In the spring of 1919, however, the defensor ’s “Promised Land” was undergoing a metamorphosis. As thousands of white soldiers returned home after the war, they found that the jobs, communities, and lifestyles they had left behind in Chicago were appropriated by thousands of black migrants.

This tension ultimately led to a three-day (July 27-30, 1919) race riot in Chicago—an event that forever changed the tenor of the defensor ’s migration discourse. The bold headlines of the paper’s August 2, 1919, issue summarized the situation: “RIOT SWEEPS CHICAGO,” and “GHASTLY DEEDS ON RACE RIOTERS TOLD.” When the dust settled, 23 blacks lay dead, with at least 537 others wounded. The call for southern migration ceased after the (blood) “Red Summer” of 1919. Abbott could no longer promise his readers a better life in his once-beloved city of Chicago.

In 1940 John H. Sengstacke, Abbott’s nephew, assumed editorial control of the paper. Under his leadership, the defensor protested the treatment of African American servicemen fighting in World War II (1939-1945) and, once again, called for the integration of the U.S. armed forces. Facing the threat from the U.S. government of sedition charges, however, the defensor attenuated its traditionally radical editorial policy.

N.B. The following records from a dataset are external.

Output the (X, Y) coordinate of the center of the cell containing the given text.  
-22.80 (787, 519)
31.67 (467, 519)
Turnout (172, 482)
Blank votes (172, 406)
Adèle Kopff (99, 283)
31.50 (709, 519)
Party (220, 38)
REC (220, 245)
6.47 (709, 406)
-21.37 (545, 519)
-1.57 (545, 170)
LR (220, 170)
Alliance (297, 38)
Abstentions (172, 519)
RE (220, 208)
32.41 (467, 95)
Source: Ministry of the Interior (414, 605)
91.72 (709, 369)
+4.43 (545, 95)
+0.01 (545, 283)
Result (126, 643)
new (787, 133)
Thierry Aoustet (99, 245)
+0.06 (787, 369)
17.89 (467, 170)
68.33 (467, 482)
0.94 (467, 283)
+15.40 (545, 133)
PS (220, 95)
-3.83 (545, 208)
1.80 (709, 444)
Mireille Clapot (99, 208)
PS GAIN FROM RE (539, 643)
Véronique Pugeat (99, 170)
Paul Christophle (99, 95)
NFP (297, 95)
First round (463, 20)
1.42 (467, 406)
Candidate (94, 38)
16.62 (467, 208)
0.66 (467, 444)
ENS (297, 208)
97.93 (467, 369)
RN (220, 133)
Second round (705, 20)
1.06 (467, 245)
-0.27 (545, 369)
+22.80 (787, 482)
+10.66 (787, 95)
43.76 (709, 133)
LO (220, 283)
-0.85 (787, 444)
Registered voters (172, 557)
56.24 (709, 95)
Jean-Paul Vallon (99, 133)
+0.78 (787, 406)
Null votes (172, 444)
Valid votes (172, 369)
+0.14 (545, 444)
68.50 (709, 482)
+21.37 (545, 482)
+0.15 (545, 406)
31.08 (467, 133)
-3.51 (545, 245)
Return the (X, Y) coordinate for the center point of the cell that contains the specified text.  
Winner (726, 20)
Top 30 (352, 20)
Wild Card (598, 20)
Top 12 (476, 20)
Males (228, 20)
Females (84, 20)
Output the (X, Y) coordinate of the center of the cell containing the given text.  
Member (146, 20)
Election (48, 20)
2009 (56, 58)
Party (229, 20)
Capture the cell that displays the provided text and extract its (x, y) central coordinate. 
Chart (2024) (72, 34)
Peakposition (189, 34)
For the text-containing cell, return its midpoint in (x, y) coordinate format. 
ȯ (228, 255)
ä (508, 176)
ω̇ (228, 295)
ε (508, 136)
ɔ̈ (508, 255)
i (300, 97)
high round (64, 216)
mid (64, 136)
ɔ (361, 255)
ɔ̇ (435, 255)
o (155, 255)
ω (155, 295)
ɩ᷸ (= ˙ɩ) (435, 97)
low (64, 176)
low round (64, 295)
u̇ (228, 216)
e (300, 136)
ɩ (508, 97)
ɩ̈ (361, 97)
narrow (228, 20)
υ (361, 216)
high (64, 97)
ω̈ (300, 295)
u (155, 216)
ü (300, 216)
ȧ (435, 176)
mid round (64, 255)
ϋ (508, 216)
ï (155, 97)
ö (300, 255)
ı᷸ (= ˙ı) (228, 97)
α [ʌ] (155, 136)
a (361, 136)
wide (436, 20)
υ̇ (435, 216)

El 6 de febrero de 1956, el defensor became a daily newspaper. Nine years later, Sengstacke again expanded his influence as a voice for black equality by purchasing three additional black papers: the Pittsburgh Courier, la Crónica de Michigan in Detroit, and the Tri-State Defender en Memphis

En la década de 1970, sin embargo, el defensor, like many of the nation’s other black newspapers, began to rapidly lose readership. At the time of Sengstacke’s death in 1997, the defensor ’s circulation declined to less than 20,000. In 2003 Abbott’s heirs were forced to sell the legendary Chicago defensor to black-owned Real Times, Inc.